_Brief:_
The answer is to be all of the data below, reproduced exactly.

[Stored records]
+ + +
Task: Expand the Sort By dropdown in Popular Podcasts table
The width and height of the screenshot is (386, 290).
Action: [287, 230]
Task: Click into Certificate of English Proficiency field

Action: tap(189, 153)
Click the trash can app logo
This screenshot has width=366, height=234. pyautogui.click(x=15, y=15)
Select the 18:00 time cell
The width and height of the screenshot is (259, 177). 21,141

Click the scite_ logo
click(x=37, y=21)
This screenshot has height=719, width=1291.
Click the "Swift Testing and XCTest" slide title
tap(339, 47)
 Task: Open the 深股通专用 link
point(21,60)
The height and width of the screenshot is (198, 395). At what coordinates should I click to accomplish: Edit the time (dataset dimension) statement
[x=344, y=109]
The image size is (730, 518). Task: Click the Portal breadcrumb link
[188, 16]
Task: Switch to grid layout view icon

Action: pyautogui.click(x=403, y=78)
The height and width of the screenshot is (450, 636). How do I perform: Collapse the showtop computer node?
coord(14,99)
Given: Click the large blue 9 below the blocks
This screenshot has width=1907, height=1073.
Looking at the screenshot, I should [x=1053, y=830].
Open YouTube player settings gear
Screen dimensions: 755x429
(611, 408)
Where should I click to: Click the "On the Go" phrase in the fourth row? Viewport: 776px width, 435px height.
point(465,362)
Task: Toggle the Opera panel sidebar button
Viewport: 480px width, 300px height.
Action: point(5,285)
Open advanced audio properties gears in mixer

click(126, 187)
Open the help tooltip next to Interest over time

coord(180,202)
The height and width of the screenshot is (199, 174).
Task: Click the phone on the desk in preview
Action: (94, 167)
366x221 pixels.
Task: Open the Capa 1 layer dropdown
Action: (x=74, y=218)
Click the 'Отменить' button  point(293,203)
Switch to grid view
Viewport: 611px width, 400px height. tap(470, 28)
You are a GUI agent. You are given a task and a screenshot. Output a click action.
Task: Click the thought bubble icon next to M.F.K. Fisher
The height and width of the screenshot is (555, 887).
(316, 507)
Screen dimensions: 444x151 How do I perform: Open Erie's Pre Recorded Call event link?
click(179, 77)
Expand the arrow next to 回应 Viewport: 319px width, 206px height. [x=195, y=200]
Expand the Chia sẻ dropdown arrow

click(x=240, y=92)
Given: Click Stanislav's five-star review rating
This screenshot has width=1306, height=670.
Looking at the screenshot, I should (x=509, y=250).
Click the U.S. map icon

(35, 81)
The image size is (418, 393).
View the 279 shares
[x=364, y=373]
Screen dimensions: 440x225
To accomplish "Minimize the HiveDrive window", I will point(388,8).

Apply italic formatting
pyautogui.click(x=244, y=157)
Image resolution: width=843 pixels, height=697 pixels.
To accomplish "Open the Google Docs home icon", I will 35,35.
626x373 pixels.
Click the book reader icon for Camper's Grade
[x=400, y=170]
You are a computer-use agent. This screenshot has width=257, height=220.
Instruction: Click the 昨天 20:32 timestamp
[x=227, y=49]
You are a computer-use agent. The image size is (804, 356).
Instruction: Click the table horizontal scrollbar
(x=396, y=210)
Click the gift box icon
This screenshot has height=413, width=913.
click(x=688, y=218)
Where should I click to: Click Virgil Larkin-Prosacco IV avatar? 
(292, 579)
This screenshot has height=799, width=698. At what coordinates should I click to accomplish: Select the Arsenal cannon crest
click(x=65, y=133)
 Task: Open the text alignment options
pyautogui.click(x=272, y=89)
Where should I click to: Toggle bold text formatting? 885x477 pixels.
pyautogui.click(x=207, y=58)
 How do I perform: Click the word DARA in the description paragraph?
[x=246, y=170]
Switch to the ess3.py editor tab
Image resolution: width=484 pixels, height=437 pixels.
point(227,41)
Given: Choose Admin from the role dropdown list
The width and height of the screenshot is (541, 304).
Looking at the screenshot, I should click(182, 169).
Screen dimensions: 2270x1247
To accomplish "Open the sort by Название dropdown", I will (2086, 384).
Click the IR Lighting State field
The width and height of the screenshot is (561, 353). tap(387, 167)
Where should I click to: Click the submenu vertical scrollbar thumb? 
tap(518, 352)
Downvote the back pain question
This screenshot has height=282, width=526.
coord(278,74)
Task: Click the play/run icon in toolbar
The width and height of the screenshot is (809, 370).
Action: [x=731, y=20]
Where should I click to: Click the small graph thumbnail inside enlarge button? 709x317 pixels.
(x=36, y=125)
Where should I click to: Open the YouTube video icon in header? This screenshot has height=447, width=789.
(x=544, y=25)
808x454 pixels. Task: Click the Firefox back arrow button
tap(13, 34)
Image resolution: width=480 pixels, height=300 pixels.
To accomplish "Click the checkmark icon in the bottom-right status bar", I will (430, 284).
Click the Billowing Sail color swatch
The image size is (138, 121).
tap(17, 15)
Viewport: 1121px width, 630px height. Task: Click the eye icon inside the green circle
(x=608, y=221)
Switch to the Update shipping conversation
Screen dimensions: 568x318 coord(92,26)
+ + +
_Solution to this task:_
Task: Expand the Sort By dropdown in Popular Podcasts table
The width and height of the screenshot is (386, 290).
Action: [287, 230]
Task: Click into Certificate of English Proficiency field

Action: tap(189, 153)
Click the trash can app logo
This screenshot has width=366, height=234. pyautogui.click(x=15, y=15)
Select the 18:00 time cell
The width and height of the screenshot is (259, 177). 21,141

Click the scite_ logo
click(x=37, y=21)
This screenshot has height=719, width=1291.
Click the "Swift Testing and XCTest" slide title
tap(339, 47)
 Task: Open the 深股通专用 link
point(21,60)
The height and width of the screenshot is (198, 395). At what coordinates should I click to accomplish: Edit the time (dataset dimension) statement
[x=344, y=109]
The image size is (730, 518). Task: Click the Portal breadcrumb link
[188, 16]
Task: Switch to grid layout view icon

Action: pyautogui.click(x=403, y=78)
The height and width of the screenshot is (450, 636). How do I perform: Collapse the showtop computer node?
coord(14,99)
Given: Click the large blue 9 below the blocks
This screenshot has width=1907, height=1073.
Looking at the screenshot, I should [x=1053, y=830].
Open YouTube player settings gear
Screen dimensions: 755x429
(611, 408)
Where should I click to: Click the "On the Go" phrase in the fourth row? Viewport: 776px width, 435px height.
point(465,362)
Task: Toggle the Opera panel sidebar button
Viewport: 480px width, 300px height.
Action: point(5,285)
Open advanced audio properties gears in mixer

click(126, 187)
Open the help tooltip next to Interest over time

coord(180,202)
The height and width of the screenshot is (199, 174).
Task: Click the phone on the desk in preview
Action: (94, 167)
366x221 pixels.
Task: Open the Capa 1 layer dropdown
Action: (x=74, y=218)
Click the 'Отменить' button  point(293,203)
Switch to grid view
Viewport: 611px width, 400px height. tap(470, 28)
You are a GUI agent. You are given a task and a screenshot. Output a click action.
Task: Click the thought bubble icon next to M.F.K. Fisher
The height and width of the screenshot is (555, 887).
(316, 507)
Screen dimensions: 444x151 How do I perform: Open Erie's Pre Recorded Call event link?
click(179, 77)
Expand the arrow next to 回应 Viewport: 319px width, 206px height. [x=195, y=200]
Expand the Chia sẻ dropdown arrow

click(x=240, y=92)
Given: Click Stanislav's five-star review rating
This screenshot has width=1306, height=670.
Looking at the screenshot, I should (x=509, y=250).
Click the U.S. map icon

(35, 81)
The image size is (418, 393).
View the 279 shares
[x=364, y=373]
Screen dimensions: 440x225
To accomplish "Minimize the HiveDrive window", I will point(388,8).

Apply italic formatting
pyautogui.click(x=244, y=157)
Image resolution: width=843 pixels, height=697 pixels.
To accomplish "Open the Google Docs home icon", I will 35,35.
626x373 pixels.
Click the book reader icon for Camper's Grade
[x=400, y=170]
You are a computer-use agent. This screenshot has width=257, height=220.
Instruction: Click the 昨天 20:32 timestamp
[x=227, y=49]
You are a computer-use agent. The image size is (804, 356).
Instruction: Click the table horizontal scrollbar
(x=396, y=210)
Click the gift box icon
This screenshot has height=413, width=913.
click(x=688, y=218)
Where should I click to: Click Virgil Larkin-Prosacco IV avatar? 
(292, 579)
This screenshot has height=799, width=698. At what coordinates should I click to accomplish: Select the Arsenal cannon crest
click(x=65, y=133)
 Task: Open the text alignment options
pyautogui.click(x=272, y=89)
Where should I click to: Toggle bold text formatting? 885x477 pixels.
pyautogui.click(x=207, y=58)
 How do I perform: Click the word DARA in the description paragraph?
[x=246, y=170]
Switch to the ess3.py editor tab
Image resolution: width=484 pixels, height=437 pixels.
point(227,41)
Given: Choose Admin from the role dropdown list
The width and height of the screenshot is (541, 304).
Looking at the screenshot, I should click(182, 169).
Screen dimensions: 2270x1247
To accomplish "Open the sort by Название dropdown", I will (2086, 384).
Click the IR Lighting State field
The width and height of the screenshot is (561, 353). tap(387, 167)
Where should I click to: Click the submenu vertical scrollbar thumb? 
tap(518, 352)
Downvote the back pain question
This screenshot has height=282, width=526.
coord(278,74)
Task: Click the play/run icon in toolbar
The width and height of the screenshot is (809, 370).
Action: [x=731, y=20]
Where should I click to: Click the small graph thumbnail inside enlarge button? 709x317 pixels.
(x=36, y=125)
Where should I click to: Open the YouTube video icon in header? This screenshot has height=447, width=789.
(x=544, y=25)
808x454 pixels. Task: Click the Firefox back arrow button
tap(13, 34)
Image resolution: width=480 pixels, height=300 pixels.
To accomplish "Click the checkmark icon in the bottom-right status bar", I will (430, 284).
Click the Billowing Sail color swatch
The image size is (138, 121).
tap(17, 15)
Viewport: 1121px width, 630px height. Task: Click the eye icon inside the green circle
(x=608, y=221)
Switch to the Update shipping conversation
Screen dimensions: 568x318 coord(92,26)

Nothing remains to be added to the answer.